Si l'on considère la façon dont Clara Brett Martin a été traitée par le régime patriarcal de l'époque, on trouve certes déplorable que l'on puisse faire fi de l'identité individuelle d'une femme et empêcher son admission dans une institution pour laquelle elle était qualifiée. Toutefois, resituons les événements dans leur contexte historique sans pour autant nous en inquiéter.

À l'aube du XXe siècle, les femmes se présentent devant les tribunaux comme parties à un litige, témoins ou victimes, mais pas en tant que représentantes de la Cour . L'accès même des femmes aux études supérieures demeurait un point litigieux. Après tout, «conférer des diplômes aux femmes aurait pour effet de les encourager à pratiquer la profession et à participer à la vie publique», ce que ne pouvait approuver ceux qui «apprécient la grâce et la délicate beauté des femmes». D'ailleurs, elles ne manqueraient pas d'user de leurs charmes pour influencer les juges et jurys.

Clara Brett Martin n'est jamais montée aux barricades pour propulser le mouvement féministe, mais elle a toujours travaillé avec ardeur à promouvoir l'égalité des chances pour les femmes. En effet, elle engage des étudiantes en droit et contribue à la création d'un tribunal pour femmes. Pendant dix ans, elle siègera au Conseil scolaire de Toronto, convaincue que la maîtrise de sa destinée se doit de passer par l'éducation. Ses réalisations demeureront dans l'obscurité jusqu'au début des années 1980, époque où le monde universitaire commence à reconnaître l'accomplissement des femmes.

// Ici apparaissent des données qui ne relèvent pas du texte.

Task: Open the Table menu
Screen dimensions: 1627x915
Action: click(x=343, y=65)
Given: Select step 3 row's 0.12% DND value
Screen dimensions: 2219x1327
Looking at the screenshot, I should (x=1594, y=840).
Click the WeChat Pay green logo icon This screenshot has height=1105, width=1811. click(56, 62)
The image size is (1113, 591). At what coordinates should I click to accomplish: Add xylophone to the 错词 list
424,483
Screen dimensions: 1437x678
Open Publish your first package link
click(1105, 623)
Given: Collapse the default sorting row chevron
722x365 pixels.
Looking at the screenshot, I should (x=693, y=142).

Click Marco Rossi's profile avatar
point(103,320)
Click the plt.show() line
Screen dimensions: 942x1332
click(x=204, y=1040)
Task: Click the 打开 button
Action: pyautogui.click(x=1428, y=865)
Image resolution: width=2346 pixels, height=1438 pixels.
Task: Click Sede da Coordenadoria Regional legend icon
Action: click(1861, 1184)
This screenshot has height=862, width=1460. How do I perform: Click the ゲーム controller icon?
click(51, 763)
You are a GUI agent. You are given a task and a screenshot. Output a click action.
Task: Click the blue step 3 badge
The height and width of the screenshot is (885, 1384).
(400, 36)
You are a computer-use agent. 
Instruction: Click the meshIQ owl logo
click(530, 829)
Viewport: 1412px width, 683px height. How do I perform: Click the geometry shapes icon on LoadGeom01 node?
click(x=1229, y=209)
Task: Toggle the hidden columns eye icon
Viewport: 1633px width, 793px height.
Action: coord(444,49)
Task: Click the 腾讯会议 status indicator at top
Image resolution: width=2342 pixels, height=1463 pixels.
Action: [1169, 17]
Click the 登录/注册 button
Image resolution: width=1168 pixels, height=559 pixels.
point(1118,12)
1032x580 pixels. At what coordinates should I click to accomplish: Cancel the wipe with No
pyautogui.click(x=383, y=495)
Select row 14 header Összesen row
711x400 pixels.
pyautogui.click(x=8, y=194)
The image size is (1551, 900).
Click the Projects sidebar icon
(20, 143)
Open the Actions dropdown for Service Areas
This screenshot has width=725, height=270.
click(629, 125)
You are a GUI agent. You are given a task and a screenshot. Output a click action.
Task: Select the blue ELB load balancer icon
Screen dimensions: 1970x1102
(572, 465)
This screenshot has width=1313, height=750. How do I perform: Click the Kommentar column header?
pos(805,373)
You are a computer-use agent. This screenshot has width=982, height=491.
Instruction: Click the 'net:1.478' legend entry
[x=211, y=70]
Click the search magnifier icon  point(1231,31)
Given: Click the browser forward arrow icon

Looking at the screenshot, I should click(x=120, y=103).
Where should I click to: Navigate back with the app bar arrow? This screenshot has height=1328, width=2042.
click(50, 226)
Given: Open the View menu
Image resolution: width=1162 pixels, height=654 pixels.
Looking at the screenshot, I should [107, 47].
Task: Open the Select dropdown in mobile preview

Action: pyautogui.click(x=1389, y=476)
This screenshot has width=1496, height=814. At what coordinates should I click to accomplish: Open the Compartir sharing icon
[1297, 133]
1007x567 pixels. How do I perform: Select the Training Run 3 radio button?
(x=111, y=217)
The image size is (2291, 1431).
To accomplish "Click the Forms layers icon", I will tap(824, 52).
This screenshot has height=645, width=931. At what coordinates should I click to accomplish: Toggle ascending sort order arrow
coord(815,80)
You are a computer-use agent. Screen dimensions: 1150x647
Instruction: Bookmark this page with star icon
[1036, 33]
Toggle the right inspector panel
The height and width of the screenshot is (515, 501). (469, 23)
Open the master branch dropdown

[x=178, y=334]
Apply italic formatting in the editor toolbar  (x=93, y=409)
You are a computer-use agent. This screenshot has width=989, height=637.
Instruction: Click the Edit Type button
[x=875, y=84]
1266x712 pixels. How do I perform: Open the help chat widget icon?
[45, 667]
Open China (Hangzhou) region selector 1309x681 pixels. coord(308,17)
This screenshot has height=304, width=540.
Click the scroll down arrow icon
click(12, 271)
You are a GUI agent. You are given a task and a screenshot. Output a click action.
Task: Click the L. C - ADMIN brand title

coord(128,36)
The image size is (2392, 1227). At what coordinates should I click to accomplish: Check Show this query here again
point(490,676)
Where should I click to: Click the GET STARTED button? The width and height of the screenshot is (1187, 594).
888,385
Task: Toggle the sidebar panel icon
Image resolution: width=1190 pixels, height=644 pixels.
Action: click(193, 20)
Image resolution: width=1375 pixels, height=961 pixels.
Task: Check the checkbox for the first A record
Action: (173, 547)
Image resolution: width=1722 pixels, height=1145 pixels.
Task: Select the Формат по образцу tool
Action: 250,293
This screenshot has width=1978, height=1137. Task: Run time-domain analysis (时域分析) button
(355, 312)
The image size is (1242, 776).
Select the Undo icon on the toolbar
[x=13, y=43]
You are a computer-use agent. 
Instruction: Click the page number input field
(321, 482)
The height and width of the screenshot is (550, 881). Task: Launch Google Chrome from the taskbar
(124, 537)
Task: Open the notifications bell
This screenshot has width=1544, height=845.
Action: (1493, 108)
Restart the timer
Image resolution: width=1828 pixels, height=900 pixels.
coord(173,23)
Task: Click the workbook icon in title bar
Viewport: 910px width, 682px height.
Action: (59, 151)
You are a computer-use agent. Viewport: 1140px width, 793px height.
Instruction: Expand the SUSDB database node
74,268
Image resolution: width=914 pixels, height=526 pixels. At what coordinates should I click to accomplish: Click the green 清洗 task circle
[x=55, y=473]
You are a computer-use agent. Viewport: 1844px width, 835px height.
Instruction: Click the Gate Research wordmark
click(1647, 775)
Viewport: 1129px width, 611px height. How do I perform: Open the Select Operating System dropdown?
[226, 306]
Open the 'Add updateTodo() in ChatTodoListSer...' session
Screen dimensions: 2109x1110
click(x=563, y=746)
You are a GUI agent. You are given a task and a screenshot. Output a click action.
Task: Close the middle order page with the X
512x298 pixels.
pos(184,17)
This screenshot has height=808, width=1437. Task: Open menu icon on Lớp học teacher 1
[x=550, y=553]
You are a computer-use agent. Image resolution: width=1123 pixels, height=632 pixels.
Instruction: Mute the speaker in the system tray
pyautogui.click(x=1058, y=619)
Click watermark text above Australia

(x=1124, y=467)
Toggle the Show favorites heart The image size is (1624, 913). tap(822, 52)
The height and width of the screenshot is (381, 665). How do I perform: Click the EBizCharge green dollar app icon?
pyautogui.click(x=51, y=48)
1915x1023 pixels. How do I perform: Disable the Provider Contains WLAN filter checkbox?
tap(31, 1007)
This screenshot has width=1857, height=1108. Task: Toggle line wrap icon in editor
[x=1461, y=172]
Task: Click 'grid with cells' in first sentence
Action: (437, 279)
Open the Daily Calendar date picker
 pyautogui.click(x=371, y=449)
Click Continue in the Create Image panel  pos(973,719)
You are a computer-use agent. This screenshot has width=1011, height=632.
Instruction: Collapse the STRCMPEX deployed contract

En septembre 1989, la renommée de Clara Brett Martin atteint son apogée lorsque le procureur général de l'Ontario annonce que les nouveaux bureaux du ministère seront nommés en son honneur. L'inauguration de l'édifice Clara Brett Martin s'accompagne d'une reconstitution historique de sa lutte, et l'auditoire en a les larmes aux yeux. Clara Brett Martin y fait figure d'héroïne.

En juillet 1990, moins d'un an plus tard, elle dégringole de son piédestal, lorsqu'un professeur de droit de l'Université Western Ontario publie une lettre, qu'elle a écrite à un avocat du ministère public en mars 1915. Clara Brett Martin s'y plaint que les titres de propriété sont obscurcis par l'enregistrement de fausses conventions de vente. Elle attribue à un ''Juif'' chacun des cas cité par le professeur. Elle insiste également pour que la Loi sur l'enregistrement des actes soit modifiée afin d'empêcher l'œuvre scandaleuse des étrangers.

Aujourd'hui exécrables, ces insultes ne l'étaient peut-être pas à l'époque. Qu'importe. De tels propos se révèlent irréparables : certains demandent que l'on retire son nom de l'édifice; d'autres s'y opposent, défendant le fait que nombre d'édifices portent le nom d'hommes reconnus comme étant antisémites. Néanmoins, le nom de Clara Brett Martin y demeure jusqu'à la défaite du gouvernement libéral plus tard, au cours de l'année. Le prochain procureur général retire son nom de l'édifice . Il n'en reste alors que de l'ombre, ce qui replonge les accomplissements de Clara Brett Martin dans l'obscurité.

Le dilemme persiste : doit-on malgré tout l'honorer pour ses réalisations ou la dénoncer pour ses croyances désormais inacceptables? Il semble impossible de trancher sans pour autant nier la complexité de l'histoire humaine.